◆ TO DO: Continue the passage below on treating brain metastases, picking up after its last sentence.

◆ PROVIDED PASSAGE:
§ §
In patients with solitary brain metastasis, surgical resection, followed or not by WBRT, is feasible and effective even in the presence of other resectable metastases. 2 But the role of surgery in multiple lesions remains controversial. 9 Concerning the radiosurgery, gamma-knife stereotactic radiosurgery is being considered as an alternative to surgical resection for small metastases (<3cm) with minimal mass effect, lesions in or near the eloquent cortex, deep lesions, or high anesthetic risk. 10 The role of chemotherapy is not well defined, but the addition of systemic chemotherapy, especially a platin-based regimen, improves local control of brain metastases, 11 because of the well diffusion of drugs caused by the alteration of the BBB. Complete response of brain metastases after carboplatin has been reported in the literature. 12 Also, chemotherapy is effective against occult recurrent disease at other sites, and does not cause side effects such as dementia, as radiotherapy can do. And finally, corticosteroids and anticonvulsant agents are indicated for patients with poor performance status. 2
Once CNS metastases occur, prognosis is generally poor, regardless of treatment. The median survival rate after the diagnosis of CNS metastases ranges between 3 and 16.3 months.2,3,13 The survival rates of patients at 1 and 5 years of follow-up are 31% and 5%, respectively. 3 According to the modality of treatment, the median survival may vary. It ranged between 3 and 6 months for patients treated exclusively with WBRT, 2 8 months for patients treated with radiosurgery, 2 between 10 and 12 months with combined radiotherapy and chemotherapy,2,4,11 between 9.4 and 16 months when surgery was performed, 2 and ≥16 months, when there was a combination of surgery, radiotherapy, and chemotherapy.5,11 There are some factors that affect survival after diagnosis of CNS metastases: the RPA class, solitary brain lesions, absence of metastases to other distant sites, and treatment modality including GKS. 14 Multivariate analysis showed that treatment modality including GKS was a more important prognostic factor than RPA class (p ¼ 0.04). 15
These data highlight the importance of multimodality treatment and an aggressive treatment whenever is possible.
§ §
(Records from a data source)
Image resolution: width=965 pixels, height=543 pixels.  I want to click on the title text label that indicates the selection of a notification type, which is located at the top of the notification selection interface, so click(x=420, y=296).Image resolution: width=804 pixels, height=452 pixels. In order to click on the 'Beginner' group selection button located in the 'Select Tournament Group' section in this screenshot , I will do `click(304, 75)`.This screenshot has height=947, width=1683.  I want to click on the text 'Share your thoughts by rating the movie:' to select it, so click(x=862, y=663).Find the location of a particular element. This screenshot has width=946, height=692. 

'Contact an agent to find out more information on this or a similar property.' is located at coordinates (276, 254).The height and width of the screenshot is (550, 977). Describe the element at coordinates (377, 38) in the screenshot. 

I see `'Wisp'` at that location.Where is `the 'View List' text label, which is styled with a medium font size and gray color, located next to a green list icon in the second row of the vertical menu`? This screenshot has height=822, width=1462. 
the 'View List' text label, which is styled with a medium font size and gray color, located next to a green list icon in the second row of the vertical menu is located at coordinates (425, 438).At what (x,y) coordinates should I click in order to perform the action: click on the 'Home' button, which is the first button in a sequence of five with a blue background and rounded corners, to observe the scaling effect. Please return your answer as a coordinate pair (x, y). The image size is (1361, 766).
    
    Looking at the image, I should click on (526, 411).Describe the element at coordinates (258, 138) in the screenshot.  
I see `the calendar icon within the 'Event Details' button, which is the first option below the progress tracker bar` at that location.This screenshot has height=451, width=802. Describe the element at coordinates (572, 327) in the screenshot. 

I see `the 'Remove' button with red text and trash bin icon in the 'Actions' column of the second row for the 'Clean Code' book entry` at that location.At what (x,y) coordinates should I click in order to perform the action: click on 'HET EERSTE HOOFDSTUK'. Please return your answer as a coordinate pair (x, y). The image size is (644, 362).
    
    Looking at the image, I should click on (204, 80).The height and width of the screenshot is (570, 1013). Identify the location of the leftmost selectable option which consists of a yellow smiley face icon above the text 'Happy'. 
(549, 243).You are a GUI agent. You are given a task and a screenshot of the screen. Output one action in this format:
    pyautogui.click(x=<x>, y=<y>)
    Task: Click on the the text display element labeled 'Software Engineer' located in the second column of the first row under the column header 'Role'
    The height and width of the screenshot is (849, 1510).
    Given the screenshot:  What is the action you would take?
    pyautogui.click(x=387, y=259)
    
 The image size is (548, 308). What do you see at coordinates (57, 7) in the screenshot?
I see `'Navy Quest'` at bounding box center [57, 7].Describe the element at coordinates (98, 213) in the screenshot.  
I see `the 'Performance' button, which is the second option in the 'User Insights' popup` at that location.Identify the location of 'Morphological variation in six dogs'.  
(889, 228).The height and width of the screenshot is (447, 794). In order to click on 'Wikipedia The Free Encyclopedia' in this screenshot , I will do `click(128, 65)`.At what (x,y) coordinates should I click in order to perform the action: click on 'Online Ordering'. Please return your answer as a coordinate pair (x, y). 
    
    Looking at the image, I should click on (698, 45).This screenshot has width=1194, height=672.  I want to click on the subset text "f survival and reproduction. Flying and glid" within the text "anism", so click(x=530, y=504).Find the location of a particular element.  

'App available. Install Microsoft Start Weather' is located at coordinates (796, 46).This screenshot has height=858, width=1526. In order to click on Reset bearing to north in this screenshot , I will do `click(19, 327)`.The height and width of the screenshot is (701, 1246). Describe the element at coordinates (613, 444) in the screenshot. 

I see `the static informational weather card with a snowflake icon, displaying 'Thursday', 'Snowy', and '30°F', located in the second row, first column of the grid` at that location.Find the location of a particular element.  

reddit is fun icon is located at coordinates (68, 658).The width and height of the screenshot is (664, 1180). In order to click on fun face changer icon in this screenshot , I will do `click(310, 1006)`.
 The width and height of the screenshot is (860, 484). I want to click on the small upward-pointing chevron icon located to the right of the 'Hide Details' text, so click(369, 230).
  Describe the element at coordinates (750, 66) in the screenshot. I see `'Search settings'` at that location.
§ §
◆ WRITTEN ANSWER:
Conclusions
It is important to remember that CNS metastases from ovarian carcinoma are more frequent than described in the literature. This rare event may occur early or late in the course of disease. Any new or changing neurologic problem should alert the clinician to the possibility of CNS metastasis, especially in patients with past history of ovarian carcinoma, even if the CA-125 serum level was normal, there are no other metastases in distant sites, and the second look surgery is negative. An aggressive treatment is recommended whenever it is possible. Since the era of radiosurgery, we can expect an improvement in the outcome of these patients.
Footnotes
Disclosure Statement
No competing financial conflicts exist.